# Wellness (food brand)



## anikalabreee (Apr 6, 2013)

I have been hearing a few good things about this brand of food. My little guy is currently eating Pedigree due to just always feeding the other dog in the house that food. I want something better for my guy. I want to go with Wellness but am not sure which one to pick or if I should include a bit of wet food in his diet?. He is on an allergy medication but I still am seeing symptoms of allergies (biting his feet, scratching his ears). I noticed he doesn't eat much and is often looking for food throughout the day (looking in the kitchen floor for fallin crumbs) and when he does eat, he usually has major gas. I am thinking it's the Pedigree. Anyone use Wellness with their Chi? How about wet/dry combination? Should I introduce him to wet food? I, unfortunately, have no prior knowledge of his diet with his last owner. I am also worried about buying this good product and him not liking it. Help! Suggestions. Anything. Thanks


----------



## Zorana1125 (Oct 24, 2010)

Sounds like he has food allergies! My Lola has them too. I know Pidgeonsheep loves wellness and she feeds it to her chi's! I think they make a couple of simple solution formulas that are 1 protein and 1 grain source for dogs with allergies. Maybe you can try that? I personally feed Fromm grain free and it has done wonders for Lola. 

I don't know much about wet food as I have never fed it. 

Good luck!


Sent from Petguide.com Free App


----------



## TLI (Sep 3, 2008)

I have had my 4 on Wellness Simple, canned for 2 years and they all do awesome on it. I use the Lamb & Oatmeal. I don't feed mine dry food because none of them did well on it. You can try dry, wet, or a combo. You'll probably start noticing a big change in the allergy symptoms after a few weeks or so of changing your baby to a higher quality food. Let us know how it goes.


----------



## ChiChiLove (Feb 4, 2013)

My Chinese crested eats wellness core ocean fish formula and does wonderfully on it. I personally think wellness is excellent and I strongly recommend it to clients. For your little one, you might want to try the original core formula. It's grain free, so it may help with the allergies. If you don't see improvement, then you could switch the fish formula in order to try a novel protein.
On another note, I am very surprised your vet didn't start with changing your pups diet before putting him on medication. Something as simple as a diet switch can work wonders for a pup with allergies!

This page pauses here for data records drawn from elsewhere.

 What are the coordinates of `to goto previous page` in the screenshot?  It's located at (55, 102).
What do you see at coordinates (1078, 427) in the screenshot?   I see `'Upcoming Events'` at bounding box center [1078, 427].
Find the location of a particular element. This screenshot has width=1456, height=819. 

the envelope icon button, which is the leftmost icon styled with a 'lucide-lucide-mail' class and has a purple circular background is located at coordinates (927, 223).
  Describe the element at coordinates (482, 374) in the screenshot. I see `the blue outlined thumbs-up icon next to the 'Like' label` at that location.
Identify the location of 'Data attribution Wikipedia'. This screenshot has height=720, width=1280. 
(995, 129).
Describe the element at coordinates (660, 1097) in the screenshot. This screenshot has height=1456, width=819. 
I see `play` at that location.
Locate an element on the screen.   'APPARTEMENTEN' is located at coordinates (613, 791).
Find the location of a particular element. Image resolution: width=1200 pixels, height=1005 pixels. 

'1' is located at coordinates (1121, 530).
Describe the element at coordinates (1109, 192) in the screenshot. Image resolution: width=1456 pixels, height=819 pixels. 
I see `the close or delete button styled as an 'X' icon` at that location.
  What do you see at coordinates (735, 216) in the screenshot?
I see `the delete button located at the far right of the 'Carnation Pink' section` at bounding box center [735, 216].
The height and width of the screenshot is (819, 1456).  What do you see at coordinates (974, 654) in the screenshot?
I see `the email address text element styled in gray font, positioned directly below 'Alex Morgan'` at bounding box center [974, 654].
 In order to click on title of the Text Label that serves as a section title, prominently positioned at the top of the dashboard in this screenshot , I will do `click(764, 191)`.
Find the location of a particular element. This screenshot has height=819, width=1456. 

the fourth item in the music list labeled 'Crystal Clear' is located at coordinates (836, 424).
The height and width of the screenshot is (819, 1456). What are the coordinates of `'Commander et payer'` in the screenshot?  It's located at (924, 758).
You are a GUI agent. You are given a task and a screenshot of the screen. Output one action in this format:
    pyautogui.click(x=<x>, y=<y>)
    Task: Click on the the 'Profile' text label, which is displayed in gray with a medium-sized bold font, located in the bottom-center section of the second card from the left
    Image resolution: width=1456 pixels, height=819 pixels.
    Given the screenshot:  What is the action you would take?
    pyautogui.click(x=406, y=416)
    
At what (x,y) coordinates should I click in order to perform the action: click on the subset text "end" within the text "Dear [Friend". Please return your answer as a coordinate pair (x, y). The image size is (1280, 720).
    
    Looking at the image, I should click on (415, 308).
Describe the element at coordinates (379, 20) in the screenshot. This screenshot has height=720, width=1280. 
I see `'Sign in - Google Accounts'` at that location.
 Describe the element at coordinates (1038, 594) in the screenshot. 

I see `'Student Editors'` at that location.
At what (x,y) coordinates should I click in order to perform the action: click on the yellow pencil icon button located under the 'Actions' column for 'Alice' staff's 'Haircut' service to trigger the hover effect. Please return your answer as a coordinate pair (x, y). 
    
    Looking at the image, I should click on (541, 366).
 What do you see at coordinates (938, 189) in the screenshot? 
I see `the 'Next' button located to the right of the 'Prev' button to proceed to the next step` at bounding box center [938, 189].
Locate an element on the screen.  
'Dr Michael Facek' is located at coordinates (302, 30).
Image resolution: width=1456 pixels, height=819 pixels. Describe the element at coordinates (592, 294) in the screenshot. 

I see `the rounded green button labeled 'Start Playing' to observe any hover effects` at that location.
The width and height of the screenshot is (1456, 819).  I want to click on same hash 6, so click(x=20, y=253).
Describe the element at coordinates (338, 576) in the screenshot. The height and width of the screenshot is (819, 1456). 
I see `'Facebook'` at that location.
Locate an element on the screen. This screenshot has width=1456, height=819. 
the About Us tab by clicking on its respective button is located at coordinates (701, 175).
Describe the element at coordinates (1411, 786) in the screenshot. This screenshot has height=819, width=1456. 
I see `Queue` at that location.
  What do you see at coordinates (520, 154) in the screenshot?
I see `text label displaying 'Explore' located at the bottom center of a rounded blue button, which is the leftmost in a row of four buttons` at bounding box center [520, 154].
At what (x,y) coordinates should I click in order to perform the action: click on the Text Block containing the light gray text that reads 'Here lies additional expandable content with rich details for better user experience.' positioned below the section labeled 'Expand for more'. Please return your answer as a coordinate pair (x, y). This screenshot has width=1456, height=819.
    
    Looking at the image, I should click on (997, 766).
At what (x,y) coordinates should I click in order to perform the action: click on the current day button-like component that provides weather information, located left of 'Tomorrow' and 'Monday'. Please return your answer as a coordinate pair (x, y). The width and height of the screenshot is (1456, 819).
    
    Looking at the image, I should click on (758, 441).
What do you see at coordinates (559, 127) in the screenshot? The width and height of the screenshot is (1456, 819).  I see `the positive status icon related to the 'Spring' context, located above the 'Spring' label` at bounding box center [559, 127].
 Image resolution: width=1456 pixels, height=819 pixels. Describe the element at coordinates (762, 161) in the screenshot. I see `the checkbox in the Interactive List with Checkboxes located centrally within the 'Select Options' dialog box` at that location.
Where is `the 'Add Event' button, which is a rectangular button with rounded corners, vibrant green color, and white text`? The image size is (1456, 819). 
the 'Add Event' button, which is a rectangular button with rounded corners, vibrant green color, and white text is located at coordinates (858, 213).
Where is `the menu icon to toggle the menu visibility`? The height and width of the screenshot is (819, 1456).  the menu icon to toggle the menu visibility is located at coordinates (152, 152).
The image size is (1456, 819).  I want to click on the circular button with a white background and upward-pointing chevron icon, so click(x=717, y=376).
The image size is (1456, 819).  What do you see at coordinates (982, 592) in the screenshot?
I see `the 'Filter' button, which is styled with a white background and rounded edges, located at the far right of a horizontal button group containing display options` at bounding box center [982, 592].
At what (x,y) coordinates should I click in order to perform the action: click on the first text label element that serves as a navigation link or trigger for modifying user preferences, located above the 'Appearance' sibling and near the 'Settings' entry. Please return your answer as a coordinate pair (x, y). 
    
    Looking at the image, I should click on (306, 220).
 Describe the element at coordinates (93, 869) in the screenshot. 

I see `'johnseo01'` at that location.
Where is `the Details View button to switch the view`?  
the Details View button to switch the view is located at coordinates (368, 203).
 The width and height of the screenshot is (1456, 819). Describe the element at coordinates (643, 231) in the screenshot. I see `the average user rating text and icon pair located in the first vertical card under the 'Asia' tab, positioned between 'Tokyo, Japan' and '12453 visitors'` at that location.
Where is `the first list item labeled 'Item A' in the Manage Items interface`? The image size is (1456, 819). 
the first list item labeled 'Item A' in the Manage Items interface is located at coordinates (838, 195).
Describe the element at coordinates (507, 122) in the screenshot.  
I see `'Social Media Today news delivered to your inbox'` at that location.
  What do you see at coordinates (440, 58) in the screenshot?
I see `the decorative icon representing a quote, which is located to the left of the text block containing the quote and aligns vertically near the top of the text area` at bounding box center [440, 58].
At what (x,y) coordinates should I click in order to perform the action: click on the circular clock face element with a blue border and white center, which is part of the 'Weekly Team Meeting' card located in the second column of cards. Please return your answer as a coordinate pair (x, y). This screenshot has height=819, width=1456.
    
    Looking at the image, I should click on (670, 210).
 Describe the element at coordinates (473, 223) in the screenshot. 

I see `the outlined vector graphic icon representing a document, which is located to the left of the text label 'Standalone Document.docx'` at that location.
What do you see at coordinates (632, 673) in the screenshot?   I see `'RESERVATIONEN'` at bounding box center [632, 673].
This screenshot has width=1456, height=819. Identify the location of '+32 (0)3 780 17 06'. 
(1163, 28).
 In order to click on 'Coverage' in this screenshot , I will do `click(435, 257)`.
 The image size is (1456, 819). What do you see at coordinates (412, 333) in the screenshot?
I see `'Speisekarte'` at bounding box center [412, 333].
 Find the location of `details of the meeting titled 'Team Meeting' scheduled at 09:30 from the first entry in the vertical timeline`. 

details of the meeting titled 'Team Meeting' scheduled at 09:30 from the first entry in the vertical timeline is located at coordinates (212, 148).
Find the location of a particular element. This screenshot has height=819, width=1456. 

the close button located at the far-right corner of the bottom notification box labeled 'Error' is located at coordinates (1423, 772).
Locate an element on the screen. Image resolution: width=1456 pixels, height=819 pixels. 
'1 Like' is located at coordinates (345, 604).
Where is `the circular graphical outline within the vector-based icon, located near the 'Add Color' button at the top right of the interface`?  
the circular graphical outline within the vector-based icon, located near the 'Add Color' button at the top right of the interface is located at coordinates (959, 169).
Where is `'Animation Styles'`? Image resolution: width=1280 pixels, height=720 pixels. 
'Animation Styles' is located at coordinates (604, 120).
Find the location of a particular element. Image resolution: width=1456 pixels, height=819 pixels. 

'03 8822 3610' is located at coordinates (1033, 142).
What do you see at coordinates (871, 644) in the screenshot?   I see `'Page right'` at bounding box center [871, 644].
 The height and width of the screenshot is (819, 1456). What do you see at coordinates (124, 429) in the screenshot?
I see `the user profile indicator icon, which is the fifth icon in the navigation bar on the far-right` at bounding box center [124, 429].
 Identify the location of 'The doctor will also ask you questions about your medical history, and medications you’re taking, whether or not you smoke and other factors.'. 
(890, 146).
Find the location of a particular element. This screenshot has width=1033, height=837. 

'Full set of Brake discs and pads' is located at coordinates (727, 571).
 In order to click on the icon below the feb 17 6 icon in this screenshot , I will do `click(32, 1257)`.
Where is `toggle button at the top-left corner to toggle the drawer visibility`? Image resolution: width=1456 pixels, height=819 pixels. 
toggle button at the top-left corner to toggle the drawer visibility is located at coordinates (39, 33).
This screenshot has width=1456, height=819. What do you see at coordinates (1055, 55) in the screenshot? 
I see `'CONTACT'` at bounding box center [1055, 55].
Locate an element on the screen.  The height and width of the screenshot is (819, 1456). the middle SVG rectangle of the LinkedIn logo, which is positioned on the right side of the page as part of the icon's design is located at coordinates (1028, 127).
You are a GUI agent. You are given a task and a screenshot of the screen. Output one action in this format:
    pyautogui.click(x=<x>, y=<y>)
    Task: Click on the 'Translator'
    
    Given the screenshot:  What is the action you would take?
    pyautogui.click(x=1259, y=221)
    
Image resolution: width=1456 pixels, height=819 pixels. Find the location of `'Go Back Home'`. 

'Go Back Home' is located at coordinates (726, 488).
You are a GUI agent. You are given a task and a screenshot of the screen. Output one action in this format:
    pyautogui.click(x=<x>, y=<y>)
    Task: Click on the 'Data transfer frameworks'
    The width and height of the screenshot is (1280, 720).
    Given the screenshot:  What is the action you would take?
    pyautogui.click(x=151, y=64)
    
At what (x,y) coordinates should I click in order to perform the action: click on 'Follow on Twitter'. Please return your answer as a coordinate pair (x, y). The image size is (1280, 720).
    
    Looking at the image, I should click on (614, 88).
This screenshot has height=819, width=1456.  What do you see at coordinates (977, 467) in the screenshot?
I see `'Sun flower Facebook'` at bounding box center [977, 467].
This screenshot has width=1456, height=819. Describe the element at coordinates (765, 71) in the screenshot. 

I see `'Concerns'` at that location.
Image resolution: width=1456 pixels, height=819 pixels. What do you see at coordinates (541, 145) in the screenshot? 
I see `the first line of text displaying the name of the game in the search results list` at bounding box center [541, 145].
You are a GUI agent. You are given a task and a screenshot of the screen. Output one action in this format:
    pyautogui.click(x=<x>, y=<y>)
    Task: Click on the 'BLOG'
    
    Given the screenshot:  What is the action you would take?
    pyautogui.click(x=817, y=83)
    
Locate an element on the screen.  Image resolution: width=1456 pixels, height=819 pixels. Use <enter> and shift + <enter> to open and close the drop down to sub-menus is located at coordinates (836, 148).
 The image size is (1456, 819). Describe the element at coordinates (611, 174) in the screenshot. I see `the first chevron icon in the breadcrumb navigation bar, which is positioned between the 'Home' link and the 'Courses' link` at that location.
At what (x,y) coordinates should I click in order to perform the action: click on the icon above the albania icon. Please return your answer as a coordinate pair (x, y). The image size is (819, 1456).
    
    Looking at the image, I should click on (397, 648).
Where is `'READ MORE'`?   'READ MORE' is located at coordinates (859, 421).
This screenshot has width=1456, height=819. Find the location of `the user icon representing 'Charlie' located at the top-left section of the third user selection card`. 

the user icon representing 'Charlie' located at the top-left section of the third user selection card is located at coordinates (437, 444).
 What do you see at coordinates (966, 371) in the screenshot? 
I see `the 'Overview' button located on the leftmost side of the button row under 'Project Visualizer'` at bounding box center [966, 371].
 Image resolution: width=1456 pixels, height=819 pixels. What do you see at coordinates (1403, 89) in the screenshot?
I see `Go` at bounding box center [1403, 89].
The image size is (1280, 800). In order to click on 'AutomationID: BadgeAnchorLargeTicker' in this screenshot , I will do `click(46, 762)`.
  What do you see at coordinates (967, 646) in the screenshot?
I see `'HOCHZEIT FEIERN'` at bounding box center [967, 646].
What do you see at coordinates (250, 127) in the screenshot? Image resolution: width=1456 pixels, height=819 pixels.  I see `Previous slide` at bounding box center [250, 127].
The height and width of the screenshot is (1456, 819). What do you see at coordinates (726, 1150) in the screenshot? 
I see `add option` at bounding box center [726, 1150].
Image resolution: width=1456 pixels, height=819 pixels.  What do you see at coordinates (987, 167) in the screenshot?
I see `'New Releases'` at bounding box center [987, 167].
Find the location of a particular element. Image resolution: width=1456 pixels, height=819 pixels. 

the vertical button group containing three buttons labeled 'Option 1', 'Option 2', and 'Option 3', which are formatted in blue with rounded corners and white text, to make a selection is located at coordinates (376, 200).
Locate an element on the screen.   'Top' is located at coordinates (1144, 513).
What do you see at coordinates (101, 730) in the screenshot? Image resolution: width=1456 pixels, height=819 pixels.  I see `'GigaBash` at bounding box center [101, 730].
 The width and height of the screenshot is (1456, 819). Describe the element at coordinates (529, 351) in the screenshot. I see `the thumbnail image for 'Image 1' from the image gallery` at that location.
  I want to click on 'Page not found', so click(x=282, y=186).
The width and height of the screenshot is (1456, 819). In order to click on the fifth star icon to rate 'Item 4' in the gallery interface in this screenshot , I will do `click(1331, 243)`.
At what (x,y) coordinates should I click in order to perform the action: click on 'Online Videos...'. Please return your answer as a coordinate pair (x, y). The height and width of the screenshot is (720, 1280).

Sent from Petguide.com Free App


----------



## Angel1210 (Mar 14, 2011)

I feed Wellness Core also. I was feeding the chicken formula and just switched to the ocean fish. I feed Honest Kitchen in the morning nd Wellness kibble at night. Both my golden and my chi have gone very well n it! 

I wouldn't feed Pedigree. Check out dogfoodadvisor.com. Lots of info on dog food and you can sign up for their recall notifications.


----------



## intent2smile (Dec 4, 2011)

Jaxx was on Wellness for a while. It is a definite step up from Pedigree!


----------



## doginthedesert (Oct 10, 2011)

When I fed kibble Welness Core was the only thing Copley did sort of good on. I think they are a pretty good brand- and for sure better than Pedigree.


----------



## anikalabreee (Apr 6, 2013)

ChiChiLove said:


> My Chinese crested eats wellness core ocean fish formula and does wonderfully on it. I personally think wellness is excellent and I strongly recommend it to clients. For your little one, you might want to try the original core formula. It's grain free, so it may help with the allergies. If you don't see improvement, then you could switch the fish formula in order to try a novel protein.
> On another note, I am very surprised your vet didn't start with changing your pups diet before putting him on medication. Something as simple as a diet switch can work wonders for a pup with allergies!
> 
> 
> Sent from Petguide.com Free App



Yeah! I was surprised too! He noticed the balding around the legs and his chest and said try this meditation and if he continues with the symptoms than its something more serious. Well before I started thinking it was serious! I tried to do a little investigating and noticed he does more of the allergy symptoms when he is done eating. So now, I am trying to change his food. If I don't see a difference then I am going back to him. Thanks for all the helpful info! 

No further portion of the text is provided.